-- BEGIN --

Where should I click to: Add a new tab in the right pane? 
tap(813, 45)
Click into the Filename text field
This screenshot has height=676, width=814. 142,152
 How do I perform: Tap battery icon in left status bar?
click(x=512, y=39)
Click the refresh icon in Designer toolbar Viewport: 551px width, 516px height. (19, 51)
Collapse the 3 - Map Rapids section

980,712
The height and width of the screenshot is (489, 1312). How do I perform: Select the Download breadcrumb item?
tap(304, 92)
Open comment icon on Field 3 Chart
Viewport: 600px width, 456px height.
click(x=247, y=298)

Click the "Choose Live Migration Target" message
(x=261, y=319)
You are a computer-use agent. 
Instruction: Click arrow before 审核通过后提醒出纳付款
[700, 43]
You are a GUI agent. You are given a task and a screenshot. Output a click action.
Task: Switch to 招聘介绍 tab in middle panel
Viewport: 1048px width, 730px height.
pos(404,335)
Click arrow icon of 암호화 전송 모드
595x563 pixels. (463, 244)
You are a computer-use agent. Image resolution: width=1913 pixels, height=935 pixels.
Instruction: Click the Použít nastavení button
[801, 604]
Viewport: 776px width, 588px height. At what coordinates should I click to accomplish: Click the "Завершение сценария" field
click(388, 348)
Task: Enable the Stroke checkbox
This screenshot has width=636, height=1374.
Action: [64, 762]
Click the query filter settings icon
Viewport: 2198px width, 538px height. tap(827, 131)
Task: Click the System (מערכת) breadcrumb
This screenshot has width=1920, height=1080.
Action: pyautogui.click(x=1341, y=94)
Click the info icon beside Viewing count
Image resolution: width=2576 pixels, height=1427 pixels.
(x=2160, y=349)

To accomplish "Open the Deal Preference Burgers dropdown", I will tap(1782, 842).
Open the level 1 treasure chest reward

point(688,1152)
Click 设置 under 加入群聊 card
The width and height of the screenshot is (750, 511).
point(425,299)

-- END --

- [PROBLEM TO SOLVE] Write out every entry again, swapping "Instruction" for "Command" and leaving everything else as it is.

- [EXERCISE RESULT]
Where should I click to: Add a new tab in the right pane? 
tap(813, 45)
Click into the Filename text field
This screenshot has height=676, width=814. 142,152
 How do I perform: Tap battery icon in left status bar?
click(x=512, y=39)
Click the refresh icon in Designer toolbar Viewport: 551px width, 516px height. (19, 51)
Collapse the 3 - Map Rapids section

980,712
The height and width of the screenshot is (489, 1312). How do I perform: Select the Download breadcrumb item?
tap(304, 92)
Open comment icon on Field 3 Chart
Viewport: 600px width, 456px height.
click(x=247, y=298)

Click the "Choose Live Migration Target" message
(x=261, y=319)
You are a computer-use agent. 
Command: Click arrow before 审核通过后提醒出纳付款
[700, 43]
You are a GUI agent. You are given a task and a screenshot. Output a click action.
Task: Switch to 招聘介绍 tab in middle panel
Viewport: 1048px width, 730px height.
pos(404,335)
Click arrow icon of 암호화 전송 모드
595x563 pixels. (463, 244)
You are a computer-use agent. Image resolution: width=1913 pixels, height=935 pixels.
Command: Click the Použít nastavení button
[801, 604]
Viewport: 776px width, 588px height. At what coordinates should I click to accomplish: Click the "Завершение сценария" field
click(388, 348)
Task: Enable the Stroke checkbox
This screenshot has width=636, height=1374.
Action: [64, 762]
Click the query filter settings icon
Viewport: 2198px width, 538px height. tap(827, 131)
Task: Click the System (מערכת) breadcrumb
This screenshot has width=1920, height=1080.
Action: pyautogui.click(x=1341, y=94)
Click the info icon beside Viewing count
Image resolution: width=2576 pixels, height=1427 pixels.
(x=2160, y=349)

To accomplish "Open the Deal Preference Burgers dropdown", I will tap(1782, 842).
Open the level 1 treasure chest reward

point(688,1152)
Click 设置 under 加入群聊 card
The width and height of the screenshot is (750, 511).
point(425,299)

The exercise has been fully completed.